# Zenith Surf



## zenomega (Oct 15, 2010)

This arrived today, and is reason why Ive had so many up for sale in the sales section! well this and the Tissot Tissonic that also arrived a few days ago. I think its been worth the hassle so far very pleased.

Made around 1973-1975 and running the 2572pc movement at 28800 a/h. This was the last model Zenith produced in house apparently before going quartz. The movement is a beauty and sounds really nice not really a ticking noise cant really describe the sound!! but its great!


----------



## Krispy (Nov 7, 2010)

Now you're talking Dave, that one's a beaut!
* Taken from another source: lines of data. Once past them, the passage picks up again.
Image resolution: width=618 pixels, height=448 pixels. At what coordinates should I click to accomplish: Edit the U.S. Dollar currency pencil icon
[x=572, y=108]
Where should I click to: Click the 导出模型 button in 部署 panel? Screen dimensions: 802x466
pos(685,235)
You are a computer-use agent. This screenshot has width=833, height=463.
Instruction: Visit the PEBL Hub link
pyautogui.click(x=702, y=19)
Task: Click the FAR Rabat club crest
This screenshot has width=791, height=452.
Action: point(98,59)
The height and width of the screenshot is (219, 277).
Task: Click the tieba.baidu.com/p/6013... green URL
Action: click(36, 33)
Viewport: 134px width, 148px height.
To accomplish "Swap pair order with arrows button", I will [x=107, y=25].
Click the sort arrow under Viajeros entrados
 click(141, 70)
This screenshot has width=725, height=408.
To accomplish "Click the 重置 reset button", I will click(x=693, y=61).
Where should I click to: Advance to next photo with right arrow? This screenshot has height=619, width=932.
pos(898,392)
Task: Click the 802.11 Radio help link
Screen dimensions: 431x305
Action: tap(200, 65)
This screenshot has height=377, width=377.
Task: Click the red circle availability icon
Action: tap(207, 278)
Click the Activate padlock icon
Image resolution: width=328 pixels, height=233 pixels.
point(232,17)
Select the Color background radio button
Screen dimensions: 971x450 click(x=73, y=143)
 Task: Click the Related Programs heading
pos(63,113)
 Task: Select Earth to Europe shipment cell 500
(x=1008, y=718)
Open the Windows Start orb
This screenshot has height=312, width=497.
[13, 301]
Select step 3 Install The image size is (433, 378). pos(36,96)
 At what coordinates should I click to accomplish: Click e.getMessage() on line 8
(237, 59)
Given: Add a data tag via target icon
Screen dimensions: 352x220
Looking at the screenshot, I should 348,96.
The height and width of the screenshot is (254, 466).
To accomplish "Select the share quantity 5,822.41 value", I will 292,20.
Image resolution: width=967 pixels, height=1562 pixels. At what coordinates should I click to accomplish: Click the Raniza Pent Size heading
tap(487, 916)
Finally found a keeper??!


----------



## zenomega (Oct 15, 2010)

KrispyDK said:


> Now you're talking Dave, that one's a beaut! Finally found a keeper??!


Yes this ones a definate keeper! Dave, almost flogged my soul to the devil to get it! :dance:


----------



## Krispy (Nov 7, 2010)

1250banditman said:


> almost flogged my soul to the devil to get it! :dance:


That's no way to speak about your fellow forum members!


----------



## zenomega (Oct 15, 2010)

KrispyDK said:


> 1250banditman said:
> 
> 
> > almost flogged my soul to the devil to get it! :dance:
> ...


 :goof: as if I would


----------